BEGIN TEXT PROVIDED

NON – PRINCIPLES 2)3)
The French biologist H. PRAT made a census of a number of negative principles which contributed or could contribute to open new horizons to 20th (and 21st) Century sciences:
"1. Principle of non-identity: In experimental sciences, identity does not exist (two objects or elements can never be identical)….A mitosis, for example, is never strictly equational. Ignoring this fact led to many persistent errors in the interpretation of animal and vegetal organogenesis"
"2. Principle of non-repetition: As the set of causes corresponding to an experience A can never be identically reproduced in an experience B, only a more or less great probability can exist for confirmation in B of the results obtained in A; but never an absolute certainty. The probability increases with the number of concording experiences, but never becomes infinite ".
"3. Principle of non-extrapolation: All laws and concepts that we formulate are only valid within given limits: those accessible to our observations on space, time energy, information scales. Beyond these limits we should not extrapolate ".

END TEXT PROVIDED
BEGIN DATASET EXCERPT

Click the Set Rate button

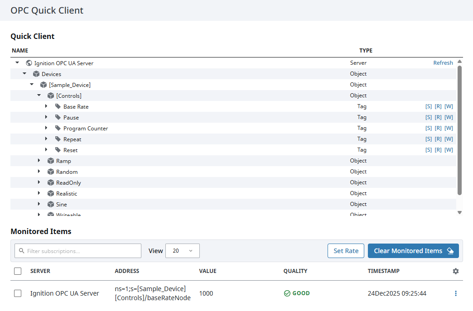click(346, 251)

END DATASET EXCERPT

PROBLEM DESCRIPTION:
Transcribe the passage above on non-principles word for word, with nothing changed or left out.

SOLUTION TO THIS PROBLEM:
NON – PRINCIPLES 2)3)
The French biologist H. PRAT made a census of a number of negative principles which contributed or could contribute to open new horizons to 20th (and 21st) Century sciences:
"1. Principle of non-identity: In experimental sciences, identity does not exist (two objects or elements can never be identical)….A mitosis, for example, is never strictly equational. Ignoring this fact led to many persistent errors in the interpretation of animal and vegetal organogenesis"
"2. Principle of non-repetition: As the set of causes corresponding to an experience A can never be identically reproduced in an experience B, only a more or less great probability can exist for confirmation in B of the results obtained in A; but never an absolute certainty. The probability increases with the number of concording experiences, but never becomes infinite ".
"3. Principle of non-extrapolation: All laws and concepts that we formulate are only valid within given limits: those accessible to our observations on space, time energy, information scales. Beyond these limits we should not extrapolate ".